We found that the position of the MM affected duplex stability (as inferred by signal intensity values). This finding is consistent with previous studies (16) showing that terminal mismatches are less destabilizing than internal ones. We also found asymmetry in the pattern of signal intensity values by position. Specifically, normalized signal intensities among MM pairs were more pronounced towards the 3′ end of the probe. This phenomenon was presumably due to orientation of the probe on the microarray since the 3′ end was tethered to the microarray surface. Since electrostatic effects of the microarray surface are distance dependent, mismatches closest to the 3′ end might be responsible for the observed effect (38)—although further studies are needed to verify this.

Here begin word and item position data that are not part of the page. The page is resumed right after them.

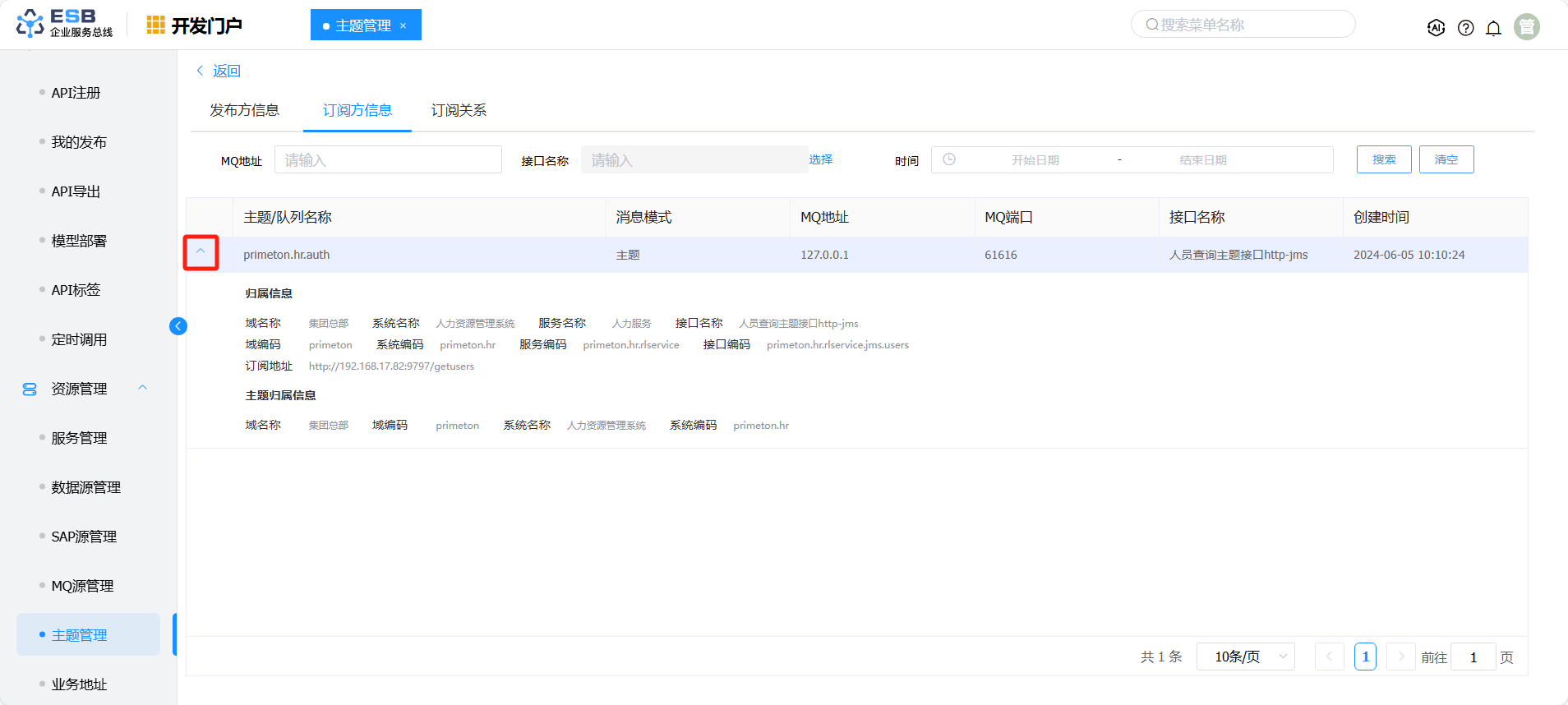Image resolution: width=1568 pixels, height=705 pixels.
Task: Click the 清空 button
Action: 1446,159
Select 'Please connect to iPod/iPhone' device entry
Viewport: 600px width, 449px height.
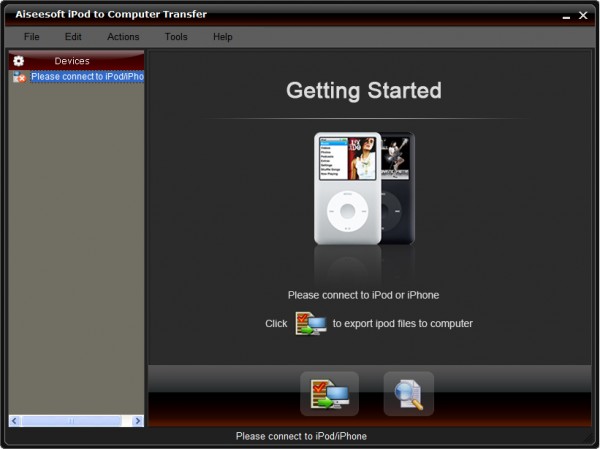tap(87, 77)
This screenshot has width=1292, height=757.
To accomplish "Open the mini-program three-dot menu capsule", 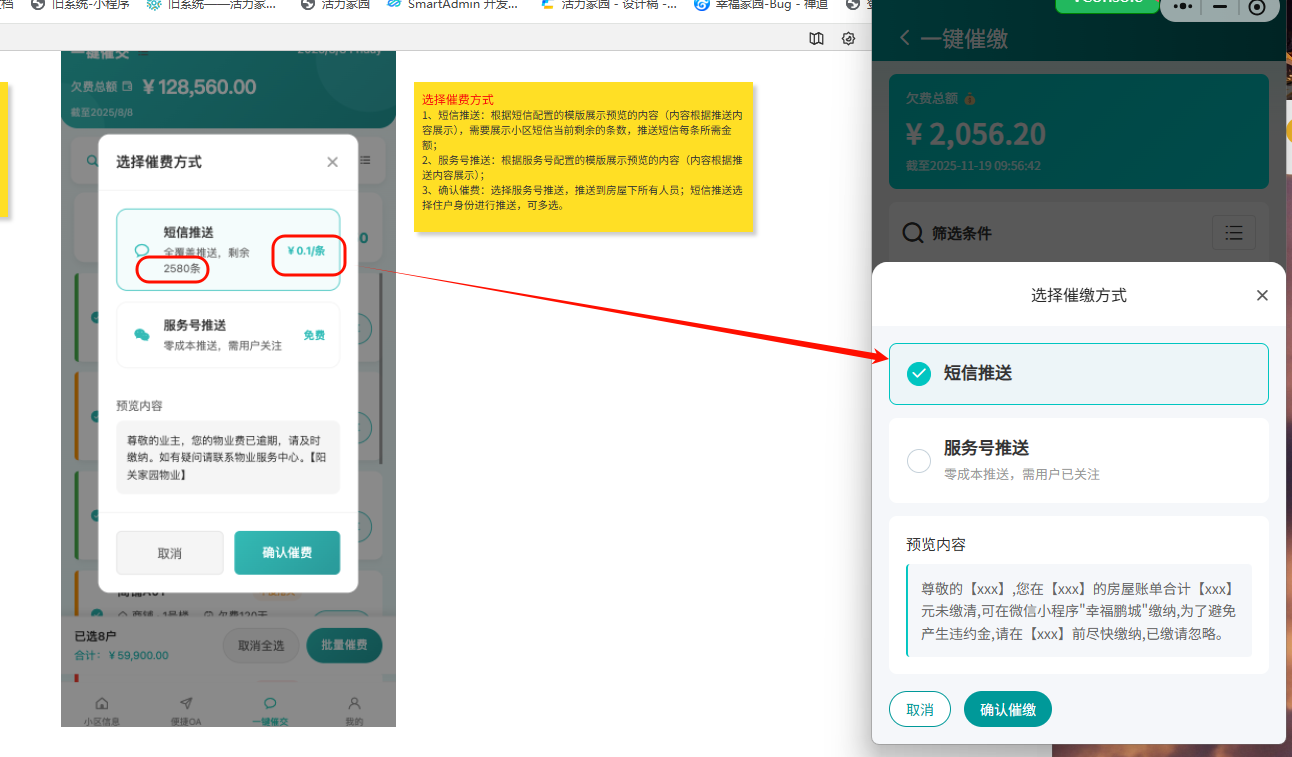I will tap(1183, 6).
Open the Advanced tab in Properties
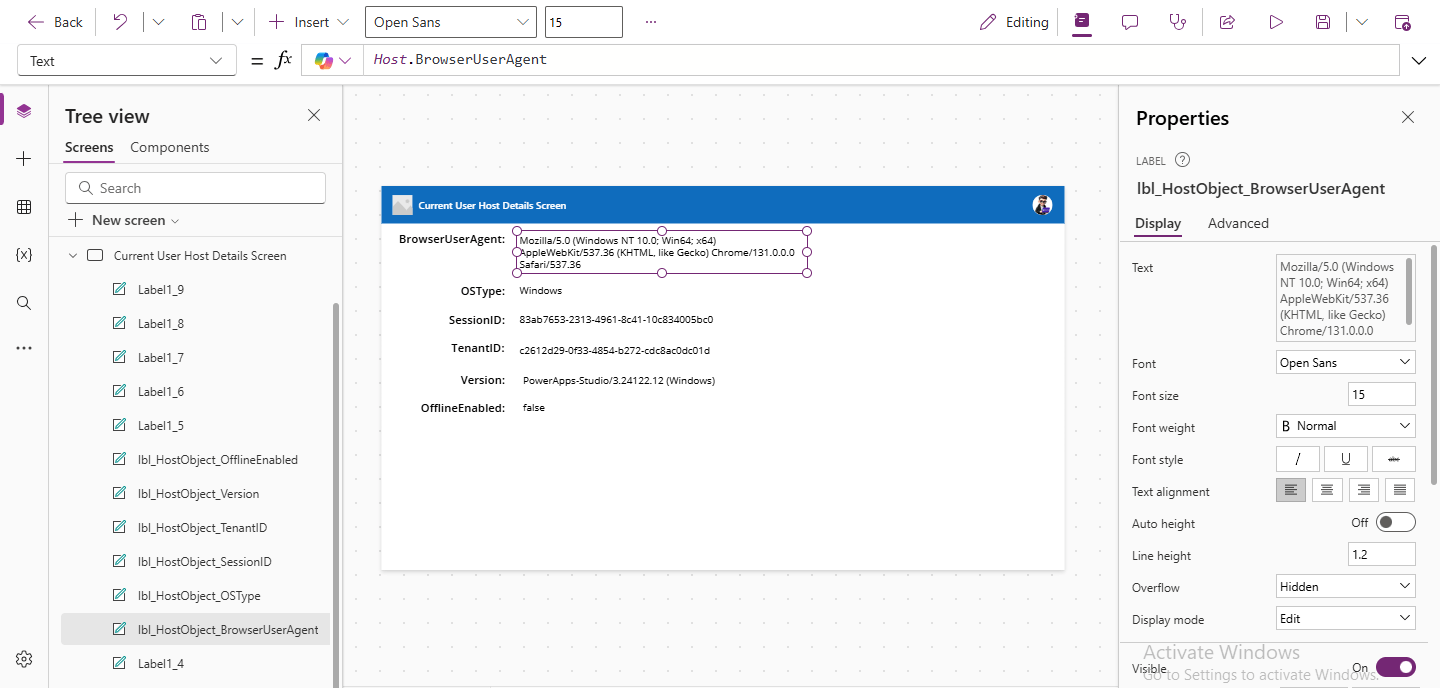 click(1238, 223)
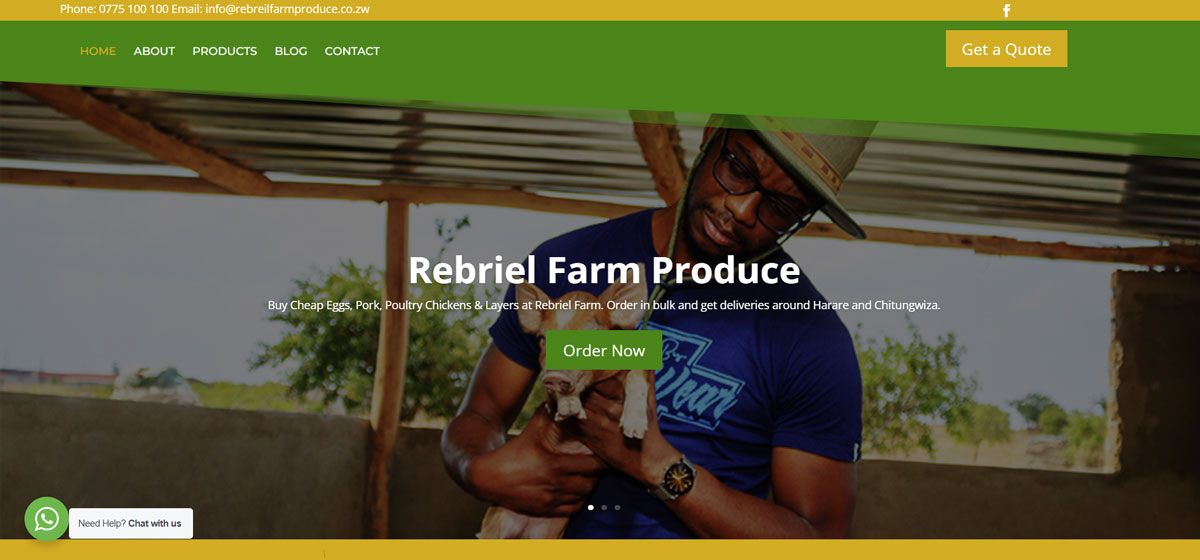Switch to the second slide dot
This screenshot has height=560, width=1200.
604,507
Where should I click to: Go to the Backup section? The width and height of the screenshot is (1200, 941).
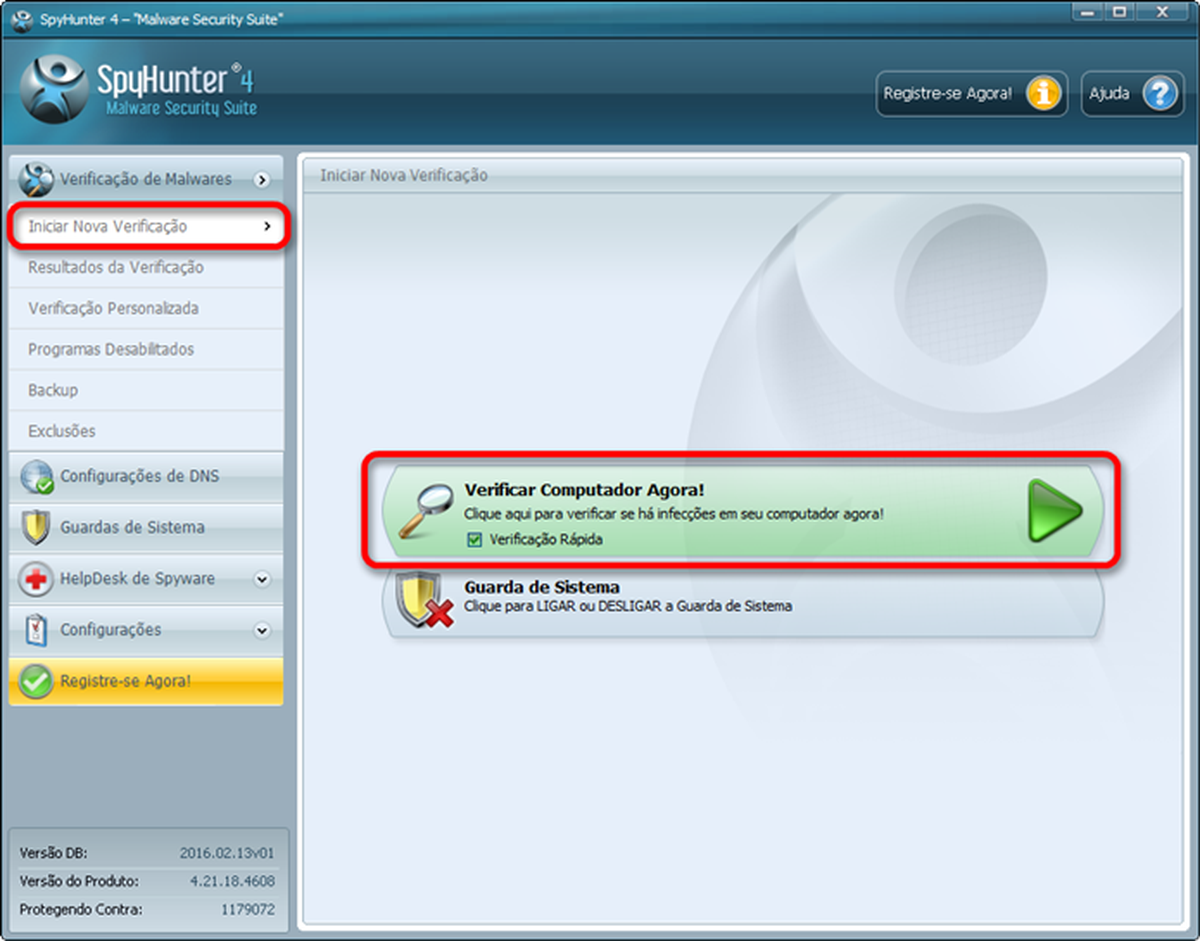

Studies conducted in solution have shown that different MM types cause diverse effects on duplex stability (39). We found that the order of stabilities of MM pairs in solution were different from that observed in microarrays (Figure 8). In general, the microarray results revealed that pyrimidine–pyrimidine MM pairs were more stable (left side of Figure 8) than purine–purine MM pairs (right side of Figure 8). This result was anticipated since purines are composed of large double-ringed nucleotides that distort the geometry of the double helix—incurring a large steric and stacking cost. Hence, MM pairs containing purine destabilize the duplex and have lower signal intensity values than its corresponding PM duplex. Pyrimidine–pyrimidine mismatches, on the other hand, are composed of small single rings that do not distort the geometry of the double helix, resulting in higher stabilities and signal intensity values than MM pairs containing one or two purines. Possible reasons for the discrepancy in the order of stabilities in solution versus those in microarrays include: the number of samples examined [Sugimoto et al. (39) versus this study, 52 versus 10 440 MM pairs, respectively], the size of the oligonucleotide probes on the microarrays (9mers versus 20mers, respectively), and neighboring bases employed (C-MM-G, G-MM-C, C-MM-C, G-MM-G versus every possible neighboring combination, respectively).

Figure 8
The order of stability of RNA/DNA duplexes with a single-base pair MM pairs in solution Sugimoto et al. (39) and on the microarray. For each MM-pair: probe DNA is on the left and target RNA is on the right. The size of the letter distinguishes purines ...
Figure 9
Depiction of four competitive processes on signal intensity values. Each panel shows a labeled (*) target and an immobilized probe on a microarray. (A) hybridization of a target to a probe; (B) probe self-folding; (C) folding of the target and (D) dimerization ...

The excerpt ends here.